*Goal of the exercise:*
Put every non-blank line of the records, from the one containing "Click the POS" down through the one containing "pyautogui.click(x=1017, y=526)", into a Markdown table with columns No and Line. Number the rows in order.

*Stored records:*
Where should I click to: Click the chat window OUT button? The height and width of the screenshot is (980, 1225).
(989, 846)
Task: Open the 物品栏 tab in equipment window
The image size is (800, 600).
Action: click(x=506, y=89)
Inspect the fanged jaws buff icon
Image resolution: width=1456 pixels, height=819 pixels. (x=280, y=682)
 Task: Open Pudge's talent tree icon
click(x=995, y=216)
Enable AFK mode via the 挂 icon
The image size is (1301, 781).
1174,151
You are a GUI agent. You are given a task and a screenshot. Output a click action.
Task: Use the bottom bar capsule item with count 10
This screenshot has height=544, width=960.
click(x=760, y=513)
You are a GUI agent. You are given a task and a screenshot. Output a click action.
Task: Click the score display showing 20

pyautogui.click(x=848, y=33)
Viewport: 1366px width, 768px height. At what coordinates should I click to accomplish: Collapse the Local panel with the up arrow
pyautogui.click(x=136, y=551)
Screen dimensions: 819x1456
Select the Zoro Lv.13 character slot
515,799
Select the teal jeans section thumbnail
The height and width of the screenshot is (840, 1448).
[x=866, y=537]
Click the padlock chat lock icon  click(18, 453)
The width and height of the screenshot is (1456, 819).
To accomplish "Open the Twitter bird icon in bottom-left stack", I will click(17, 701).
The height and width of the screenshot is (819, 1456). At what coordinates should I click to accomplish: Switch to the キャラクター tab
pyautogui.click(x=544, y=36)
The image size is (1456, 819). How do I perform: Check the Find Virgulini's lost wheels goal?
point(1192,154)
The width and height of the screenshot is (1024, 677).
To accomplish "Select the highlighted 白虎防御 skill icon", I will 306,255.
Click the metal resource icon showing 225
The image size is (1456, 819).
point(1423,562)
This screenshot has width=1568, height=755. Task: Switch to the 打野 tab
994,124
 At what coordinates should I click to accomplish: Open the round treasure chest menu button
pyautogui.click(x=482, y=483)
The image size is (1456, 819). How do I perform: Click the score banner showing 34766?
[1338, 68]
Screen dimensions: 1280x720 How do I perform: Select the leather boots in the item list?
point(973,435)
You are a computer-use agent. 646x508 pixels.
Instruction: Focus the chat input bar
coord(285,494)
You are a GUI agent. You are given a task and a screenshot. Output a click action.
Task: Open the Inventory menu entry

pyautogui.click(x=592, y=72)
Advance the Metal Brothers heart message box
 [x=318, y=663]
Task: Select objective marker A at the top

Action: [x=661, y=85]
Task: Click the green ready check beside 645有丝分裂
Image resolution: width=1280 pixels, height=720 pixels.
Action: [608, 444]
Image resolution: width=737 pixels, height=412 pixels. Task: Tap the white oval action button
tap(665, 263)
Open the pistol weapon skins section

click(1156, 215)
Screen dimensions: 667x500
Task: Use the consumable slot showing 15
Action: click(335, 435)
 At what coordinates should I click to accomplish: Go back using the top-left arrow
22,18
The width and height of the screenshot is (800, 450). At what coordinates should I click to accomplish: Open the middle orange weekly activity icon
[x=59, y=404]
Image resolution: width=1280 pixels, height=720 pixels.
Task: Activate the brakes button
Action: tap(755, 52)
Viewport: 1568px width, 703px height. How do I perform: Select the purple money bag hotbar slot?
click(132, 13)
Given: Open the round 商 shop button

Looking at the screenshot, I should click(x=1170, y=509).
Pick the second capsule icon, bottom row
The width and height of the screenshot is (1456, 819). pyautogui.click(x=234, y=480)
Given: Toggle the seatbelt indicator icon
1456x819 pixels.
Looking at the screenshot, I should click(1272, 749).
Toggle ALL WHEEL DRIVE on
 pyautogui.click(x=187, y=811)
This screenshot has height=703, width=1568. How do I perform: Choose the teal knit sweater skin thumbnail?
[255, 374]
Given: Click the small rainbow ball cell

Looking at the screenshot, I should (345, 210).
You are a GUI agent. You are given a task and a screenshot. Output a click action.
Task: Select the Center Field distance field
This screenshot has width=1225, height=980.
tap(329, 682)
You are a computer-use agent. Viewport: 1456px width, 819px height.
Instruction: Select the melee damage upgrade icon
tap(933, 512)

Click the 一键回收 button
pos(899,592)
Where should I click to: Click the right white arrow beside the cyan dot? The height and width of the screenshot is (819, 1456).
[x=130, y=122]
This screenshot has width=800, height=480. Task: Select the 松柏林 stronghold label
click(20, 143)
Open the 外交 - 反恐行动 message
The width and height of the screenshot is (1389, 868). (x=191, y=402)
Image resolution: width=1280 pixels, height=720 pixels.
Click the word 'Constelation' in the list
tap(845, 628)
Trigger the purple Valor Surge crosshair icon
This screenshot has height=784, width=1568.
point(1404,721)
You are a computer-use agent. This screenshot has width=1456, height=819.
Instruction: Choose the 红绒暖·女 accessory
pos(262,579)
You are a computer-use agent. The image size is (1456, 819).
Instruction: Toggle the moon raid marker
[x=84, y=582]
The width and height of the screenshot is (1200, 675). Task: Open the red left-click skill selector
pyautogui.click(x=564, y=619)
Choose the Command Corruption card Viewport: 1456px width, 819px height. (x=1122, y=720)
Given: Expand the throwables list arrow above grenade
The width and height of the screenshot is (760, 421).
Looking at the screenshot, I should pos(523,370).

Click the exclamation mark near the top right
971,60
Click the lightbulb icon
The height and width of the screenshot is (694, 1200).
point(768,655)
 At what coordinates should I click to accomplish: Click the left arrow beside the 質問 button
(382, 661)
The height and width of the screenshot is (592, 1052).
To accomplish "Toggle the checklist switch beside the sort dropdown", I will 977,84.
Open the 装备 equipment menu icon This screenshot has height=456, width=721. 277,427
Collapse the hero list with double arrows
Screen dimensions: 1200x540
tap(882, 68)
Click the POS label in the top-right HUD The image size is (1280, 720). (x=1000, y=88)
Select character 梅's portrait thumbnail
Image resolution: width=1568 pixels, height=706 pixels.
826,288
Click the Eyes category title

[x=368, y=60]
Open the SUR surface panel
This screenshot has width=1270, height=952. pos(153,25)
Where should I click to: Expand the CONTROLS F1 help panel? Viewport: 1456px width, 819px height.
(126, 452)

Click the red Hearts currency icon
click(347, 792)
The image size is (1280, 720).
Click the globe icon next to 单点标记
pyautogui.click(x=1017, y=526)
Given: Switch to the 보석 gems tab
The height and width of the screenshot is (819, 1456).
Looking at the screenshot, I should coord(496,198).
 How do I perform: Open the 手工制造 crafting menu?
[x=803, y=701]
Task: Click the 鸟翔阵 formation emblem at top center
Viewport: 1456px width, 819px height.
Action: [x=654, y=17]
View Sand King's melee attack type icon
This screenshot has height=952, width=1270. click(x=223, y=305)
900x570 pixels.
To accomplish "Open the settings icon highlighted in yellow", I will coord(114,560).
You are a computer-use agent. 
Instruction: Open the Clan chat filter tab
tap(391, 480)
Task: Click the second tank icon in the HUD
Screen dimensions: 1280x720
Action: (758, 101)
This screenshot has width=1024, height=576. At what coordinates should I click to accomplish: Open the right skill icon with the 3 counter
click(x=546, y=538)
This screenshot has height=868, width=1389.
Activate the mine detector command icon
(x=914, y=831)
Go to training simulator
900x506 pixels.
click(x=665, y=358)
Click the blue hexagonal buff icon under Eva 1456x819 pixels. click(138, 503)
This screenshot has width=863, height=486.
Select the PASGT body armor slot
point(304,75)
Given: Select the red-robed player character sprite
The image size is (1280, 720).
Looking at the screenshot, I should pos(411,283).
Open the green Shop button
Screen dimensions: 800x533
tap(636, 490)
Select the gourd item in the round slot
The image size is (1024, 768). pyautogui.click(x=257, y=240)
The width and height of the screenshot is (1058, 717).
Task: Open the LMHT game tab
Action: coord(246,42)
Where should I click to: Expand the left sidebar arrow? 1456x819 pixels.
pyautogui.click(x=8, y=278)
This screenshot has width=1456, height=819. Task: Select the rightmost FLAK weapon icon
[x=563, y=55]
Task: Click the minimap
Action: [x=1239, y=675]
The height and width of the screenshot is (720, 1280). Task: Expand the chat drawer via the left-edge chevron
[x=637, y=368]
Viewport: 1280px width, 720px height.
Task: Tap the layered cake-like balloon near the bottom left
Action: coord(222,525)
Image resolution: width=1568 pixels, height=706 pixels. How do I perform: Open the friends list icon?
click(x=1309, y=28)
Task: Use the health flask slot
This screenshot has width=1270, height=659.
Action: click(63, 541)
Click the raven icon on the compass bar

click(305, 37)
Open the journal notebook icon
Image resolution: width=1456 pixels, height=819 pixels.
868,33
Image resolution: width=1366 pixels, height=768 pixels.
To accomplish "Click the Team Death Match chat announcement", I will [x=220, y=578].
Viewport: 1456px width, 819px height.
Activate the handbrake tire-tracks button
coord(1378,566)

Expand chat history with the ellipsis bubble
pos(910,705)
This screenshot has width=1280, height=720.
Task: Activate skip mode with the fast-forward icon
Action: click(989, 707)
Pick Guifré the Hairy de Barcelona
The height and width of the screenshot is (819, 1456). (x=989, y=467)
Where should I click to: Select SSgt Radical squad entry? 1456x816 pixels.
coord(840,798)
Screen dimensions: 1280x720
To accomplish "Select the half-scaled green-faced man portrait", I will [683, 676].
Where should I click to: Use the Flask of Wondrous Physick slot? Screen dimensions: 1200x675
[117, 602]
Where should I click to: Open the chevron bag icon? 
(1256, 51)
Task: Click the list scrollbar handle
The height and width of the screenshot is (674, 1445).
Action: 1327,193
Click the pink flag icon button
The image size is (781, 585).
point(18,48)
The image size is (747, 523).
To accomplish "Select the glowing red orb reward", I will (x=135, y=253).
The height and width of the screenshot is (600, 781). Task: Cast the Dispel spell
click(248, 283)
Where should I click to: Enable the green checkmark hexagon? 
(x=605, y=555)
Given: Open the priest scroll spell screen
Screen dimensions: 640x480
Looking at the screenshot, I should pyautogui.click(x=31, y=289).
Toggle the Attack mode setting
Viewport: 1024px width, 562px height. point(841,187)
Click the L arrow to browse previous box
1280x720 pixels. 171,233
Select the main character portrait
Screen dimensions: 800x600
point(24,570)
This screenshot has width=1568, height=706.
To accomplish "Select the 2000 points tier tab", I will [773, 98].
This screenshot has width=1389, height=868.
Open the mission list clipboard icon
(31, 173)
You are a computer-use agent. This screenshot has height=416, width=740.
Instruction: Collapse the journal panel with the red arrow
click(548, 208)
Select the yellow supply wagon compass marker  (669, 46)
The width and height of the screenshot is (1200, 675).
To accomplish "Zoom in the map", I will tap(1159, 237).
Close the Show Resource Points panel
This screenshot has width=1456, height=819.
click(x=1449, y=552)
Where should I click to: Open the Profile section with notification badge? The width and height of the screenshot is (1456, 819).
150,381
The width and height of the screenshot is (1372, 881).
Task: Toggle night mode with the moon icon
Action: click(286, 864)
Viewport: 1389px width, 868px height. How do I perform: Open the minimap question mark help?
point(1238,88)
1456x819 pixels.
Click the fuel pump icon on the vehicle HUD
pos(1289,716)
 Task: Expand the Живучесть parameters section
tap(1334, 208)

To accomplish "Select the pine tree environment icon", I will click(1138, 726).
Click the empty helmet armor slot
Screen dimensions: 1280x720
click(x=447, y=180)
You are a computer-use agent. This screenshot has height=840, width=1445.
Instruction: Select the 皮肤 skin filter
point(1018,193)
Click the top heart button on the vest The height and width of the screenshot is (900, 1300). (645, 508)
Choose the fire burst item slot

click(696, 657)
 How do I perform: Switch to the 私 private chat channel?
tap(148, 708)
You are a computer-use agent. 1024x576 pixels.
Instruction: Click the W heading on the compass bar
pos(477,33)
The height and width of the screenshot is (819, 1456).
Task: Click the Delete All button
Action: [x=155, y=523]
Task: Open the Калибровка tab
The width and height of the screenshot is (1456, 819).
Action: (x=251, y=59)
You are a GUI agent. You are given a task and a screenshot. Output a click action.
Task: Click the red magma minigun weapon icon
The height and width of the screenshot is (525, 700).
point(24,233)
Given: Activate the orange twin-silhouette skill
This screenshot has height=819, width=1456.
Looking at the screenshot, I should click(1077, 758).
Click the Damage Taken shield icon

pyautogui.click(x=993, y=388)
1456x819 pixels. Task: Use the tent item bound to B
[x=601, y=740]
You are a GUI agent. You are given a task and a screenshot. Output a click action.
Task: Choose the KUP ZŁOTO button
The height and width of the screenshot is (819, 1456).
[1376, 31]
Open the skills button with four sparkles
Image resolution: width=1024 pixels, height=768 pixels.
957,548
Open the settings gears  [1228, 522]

*Correct output:*
| No | Line |
|---|---|
| 1 | Click the POS label in the top-right HUD The image size is (1280, 720). (x=1000, y=88) |
| 2 | Select character 梅's portrait thumbnail |
| 3 | Image resolution: width=1568 pixels, height=706 pixels. |
| 4 | 826,288 |
| 5 | Click the Eyes category title |
| 6 | [x=368, y=60] |
| 7 | Open the SUR surface panel |
| 8 | This screenshot has width=1270, height=952. pos(153,25) |
| 9 | Where should I click to: Expand the CONTROLS F1 help panel? Viewport: 1456px width, 819px height. |
| 10 | (126, 452) |
| 11 | Click the red Hearts currency icon |
| 12 | click(347, 792) |
| 13 | The image size is (1280, 720). |
| 14 | Click the globe icon next to 单点标记 |
| 15 | pyautogui.click(x=1017, y=526) |